● 작업 목표
아래 데이터의 모든 줄을 처음부터 끝까지 한 글자도 바꾸지 말고 그대로 옮겨 적으십시오.

[데이터 파일의 일부]

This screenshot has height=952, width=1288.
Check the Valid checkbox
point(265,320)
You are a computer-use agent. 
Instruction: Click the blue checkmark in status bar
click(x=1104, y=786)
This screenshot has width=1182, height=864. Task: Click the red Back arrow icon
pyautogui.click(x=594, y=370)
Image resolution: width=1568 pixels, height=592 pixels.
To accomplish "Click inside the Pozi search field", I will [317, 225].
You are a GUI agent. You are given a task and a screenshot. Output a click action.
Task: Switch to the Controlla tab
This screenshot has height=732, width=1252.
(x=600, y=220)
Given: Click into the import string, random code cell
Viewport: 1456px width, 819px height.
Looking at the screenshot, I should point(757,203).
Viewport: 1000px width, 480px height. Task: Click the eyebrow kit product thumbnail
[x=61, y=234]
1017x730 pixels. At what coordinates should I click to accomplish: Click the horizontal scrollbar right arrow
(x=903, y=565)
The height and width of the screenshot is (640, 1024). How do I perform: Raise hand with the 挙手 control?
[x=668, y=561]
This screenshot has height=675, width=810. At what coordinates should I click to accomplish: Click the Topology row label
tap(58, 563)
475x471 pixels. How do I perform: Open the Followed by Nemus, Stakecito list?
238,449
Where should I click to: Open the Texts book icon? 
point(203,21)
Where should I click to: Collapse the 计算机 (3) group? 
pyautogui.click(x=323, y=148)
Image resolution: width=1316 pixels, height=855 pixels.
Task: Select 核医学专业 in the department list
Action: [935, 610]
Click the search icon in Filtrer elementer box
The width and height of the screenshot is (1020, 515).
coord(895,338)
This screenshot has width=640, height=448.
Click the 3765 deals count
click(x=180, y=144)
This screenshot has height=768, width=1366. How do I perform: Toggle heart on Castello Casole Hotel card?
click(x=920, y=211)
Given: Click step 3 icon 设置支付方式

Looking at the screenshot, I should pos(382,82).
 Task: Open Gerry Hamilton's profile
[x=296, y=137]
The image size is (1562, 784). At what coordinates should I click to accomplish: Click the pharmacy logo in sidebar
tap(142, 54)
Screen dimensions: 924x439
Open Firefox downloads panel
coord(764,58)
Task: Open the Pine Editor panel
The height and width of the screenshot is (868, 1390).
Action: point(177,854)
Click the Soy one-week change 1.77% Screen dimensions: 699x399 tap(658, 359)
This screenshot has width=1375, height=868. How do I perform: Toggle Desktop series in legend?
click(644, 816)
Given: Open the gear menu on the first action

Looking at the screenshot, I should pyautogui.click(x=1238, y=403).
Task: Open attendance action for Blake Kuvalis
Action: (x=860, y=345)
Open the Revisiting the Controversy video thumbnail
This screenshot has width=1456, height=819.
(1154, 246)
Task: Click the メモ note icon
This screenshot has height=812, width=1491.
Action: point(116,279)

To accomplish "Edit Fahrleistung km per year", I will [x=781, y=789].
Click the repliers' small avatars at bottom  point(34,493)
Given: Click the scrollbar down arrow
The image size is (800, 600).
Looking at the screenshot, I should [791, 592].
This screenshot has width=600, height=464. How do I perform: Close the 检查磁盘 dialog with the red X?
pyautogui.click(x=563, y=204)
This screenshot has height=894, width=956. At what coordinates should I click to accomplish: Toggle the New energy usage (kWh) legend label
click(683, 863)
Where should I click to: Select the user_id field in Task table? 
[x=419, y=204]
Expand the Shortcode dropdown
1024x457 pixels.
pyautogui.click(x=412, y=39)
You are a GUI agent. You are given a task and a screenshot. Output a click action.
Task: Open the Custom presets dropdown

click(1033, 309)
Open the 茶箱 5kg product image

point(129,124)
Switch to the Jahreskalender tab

● 전체 출력
This screenshot has height=952, width=1288.
Check the Valid checkbox
point(265,320)
You are a computer-use agent. 
Instruction: Click the blue checkmark in status bar
click(x=1104, y=786)
This screenshot has width=1182, height=864. Task: Click the red Back arrow icon
pyautogui.click(x=594, y=370)
Image resolution: width=1568 pixels, height=592 pixels.
To accomplish "Click inside the Pozi search field", I will [317, 225].
You are a GUI agent. You are given a task and a screenshot. Output a click action.
Task: Switch to the Controlla tab
This screenshot has height=732, width=1252.
(x=600, y=220)
Given: Click into the import string, random code cell
Viewport: 1456px width, 819px height.
Looking at the screenshot, I should point(757,203).
Viewport: 1000px width, 480px height. Task: Click the eyebrow kit product thumbnail
[x=61, y=234]
1017x730 pixels. At what coordinates should I click to accomplish: Click the horizontal scrollbar right arrow
(x=903, y=565)
The height and width of the screenshot is (640, 1024). How do I perform: Raise hand with the 挙手 control?
[x=668, y=561]
This screenshot has height=675, width=810. At what coordinates should I click to accomplish: Click the Topology row label
tap(58, 563)
475x471 pixels. How do I perform: Open the Followed by Nemus, Stakecito list?
238,449
Where should I click to: Open the Texts book icon? 
point(203,21)
Where should I click to: Collapse the 计算机 (3) group? 
pyautogui.click(x=323, y=148)
Image resolution: width=1316 pixels, height=855 pixels.
Task: Select 核医学专业 in the department list
Action: [935, 610]
Click the search icon in Filtrer elementer box
The width and height of the screenshot is (1020, 515).
coord(895,338)
This screenshot has width=640, height=448.
Click the 3765 deals count
click(x=180, y=144)
This screenshot has height=768, width=1366. How do I perform: Toggle heart on Castello Casole Hotel card?
click(x=920, y=211)
Given: Click step 3 icon 设置支付方式

Looking at the screenshot, I should pos(382,82).
 Task: Open Gerry Hamilton's profile
[x=296, y=137]
The image size is (1562, 784). At what coordinates should I click to accomplish: Click the pharmacy logo in sidebar
tap(142, 54)
Screen dimensions: 924x439
Open Firefox downloads panel
coord(764,58)
Task: Open the Pine Editor panel
The height and width of the screenshot is (868, 1390).
Action: point(177,854)
Click the Soy one-week change 1.77% Screen dimensions: 699x399 tap(658, 359)
This screenshot has width=1375, height=868. How do I perform: Toggle Desktop series in legend?
click(644, 816)
Given: Open the gear menu on the first action

Looking at the screenshot, I should pyautogui.click(x=1238, y=403).
Task: Open attendance action for Blake Kuvalis
Action: (x=860, y=345)
Open the Revisiting the Controversy video thumbnail
This screenshot has width=1456, height=819.
(1154, 246)
Task: Click the メモ note icon
This screenshot has height=812, width=1491.
Action: point(116,279)

To accomplish "Edit Fahrleistung km per year", I will [x=781, y=789].
Click the repliers' small avatars at bottom  point(34,493)
Given: Click the scrollbar down arrow
The image size is (800, 600).
Looking at the screenshot, I should [791, 592].
This screenshot has width=600, height=464. How do I perform: Close the 检查磁盘 dialog with the red X?
pyautogui.click(x=563, y=204)
This screenshot has height=894, width=956. At what coordinates should I click to accomplish: Toggle the New energy usage (kWh) legend label
click(683, 863)
Where should I click to: Select the user_id field in Task table? 
[x=419, y=204]
Expand the Shortcode dropdown
1024x457 pixels.
pyautogui.click(x=412, y=39)
You are a GUI agent. You are given a task and a screenshot. Output a click action.
Task: Open the Custom presets dropdown

click(1033, 309)
Open the 茶箱 5kg product image

point(129,124)
Switch to the Jahreskalender tab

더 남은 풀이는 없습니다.